Ingredients for 4 servings:
- 600 g zucchini
- 200 g potatoes, waxy
- 1 m.-sized onion(s)
- 2 tbsp oil
- curry powder
- salt and pepper
- 750 ml vegetable stock
- 2 tbsp pine nuts
- 1 bunch of dill
- 4 tsp crème fraîche if necessary
Instructions
Working time approx. 20 minutes; Cooking/baking time approx. 20 minutes; Total time approx. 40 minutes
Wash the zucchini, dry it, and trim the ends. Roughly grate the green skin from one zucchini and set aside. Roughly dice the other zucchini.
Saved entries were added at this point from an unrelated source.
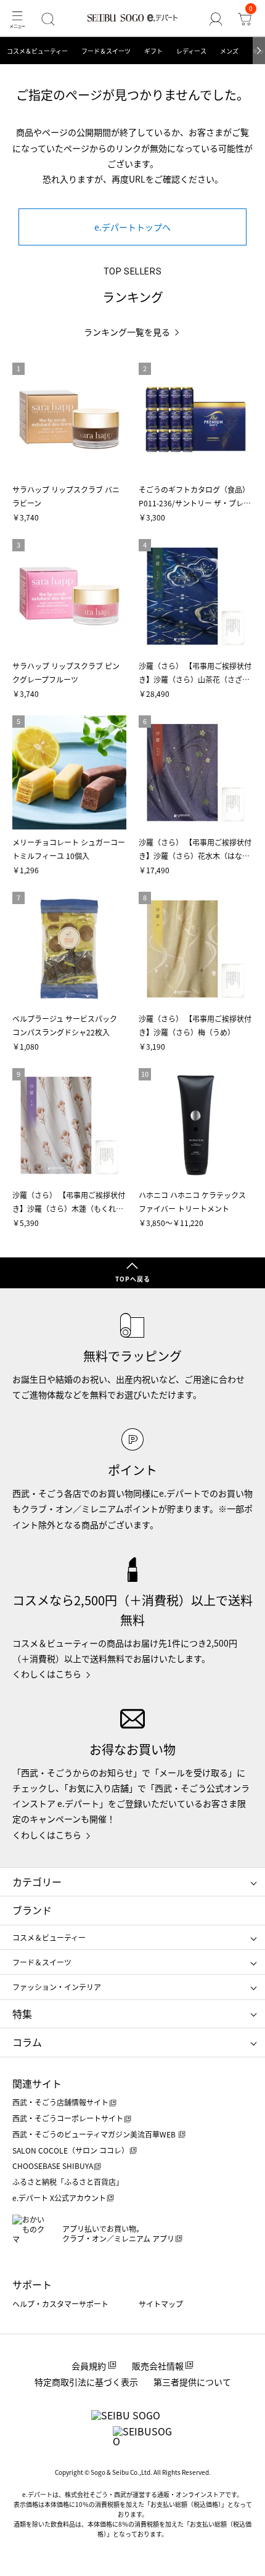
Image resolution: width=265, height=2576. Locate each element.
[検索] (48, 19)
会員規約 (88, 2366)
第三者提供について (192, 2382)
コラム (27, 2042)
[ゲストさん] (216, 19)
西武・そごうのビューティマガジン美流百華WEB (94, 2134)
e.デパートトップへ (132, 227)
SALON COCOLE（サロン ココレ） (70, 2150)
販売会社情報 (158, 2366)
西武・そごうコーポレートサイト (67, 2118)
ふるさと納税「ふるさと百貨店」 (67, 2181)
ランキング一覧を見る (127, 332)
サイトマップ (161, 2303)
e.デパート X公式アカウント (59, 2197)
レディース (191, 51)
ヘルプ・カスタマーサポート (60, 2303)
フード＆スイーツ (106, 51)
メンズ (229, 51)
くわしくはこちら (46, 1674)
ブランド (32, 1910)
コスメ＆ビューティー (37, 51)
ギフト (153, 51)
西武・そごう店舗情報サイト (60, 2102)
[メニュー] (17, 19)
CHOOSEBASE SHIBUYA (52, 2165)
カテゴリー (37, 1881)
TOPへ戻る (132, 1278)
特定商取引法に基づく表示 (86, 2382)
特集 (22, 2013)
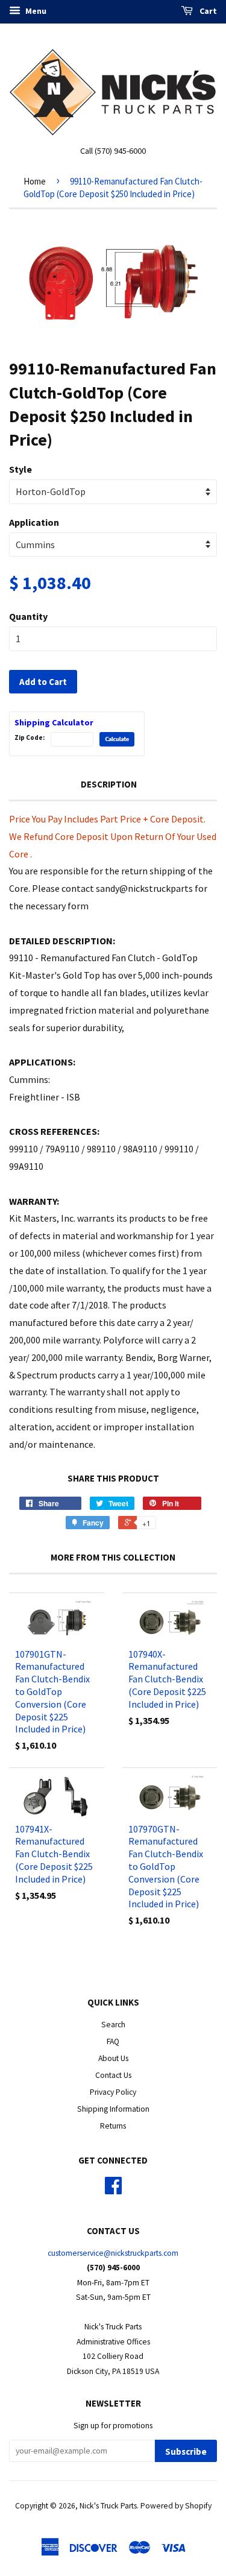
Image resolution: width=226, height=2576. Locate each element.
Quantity (28, 616)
Peel, rinse, and dice the potatoes. Peel and dice the onion. Heat oil in a pan. Sauté the zucchini, potato, and onion. Sprinkle with curry powder, salt, and pepper. Add vegetable stock and simmer for 15 minutes. Lightly brown the pine nuts in a dry pan and let cool. Rinse the dill, pat dry, and chop finely. Purée the soup. Stir in the grated zucchini, dill, and pine nuts. Season to taste with spices. Ladle the soup into bowls and top each with a teaspoon of crème fraîche. Serve hot. Tip: The soup also freezes well.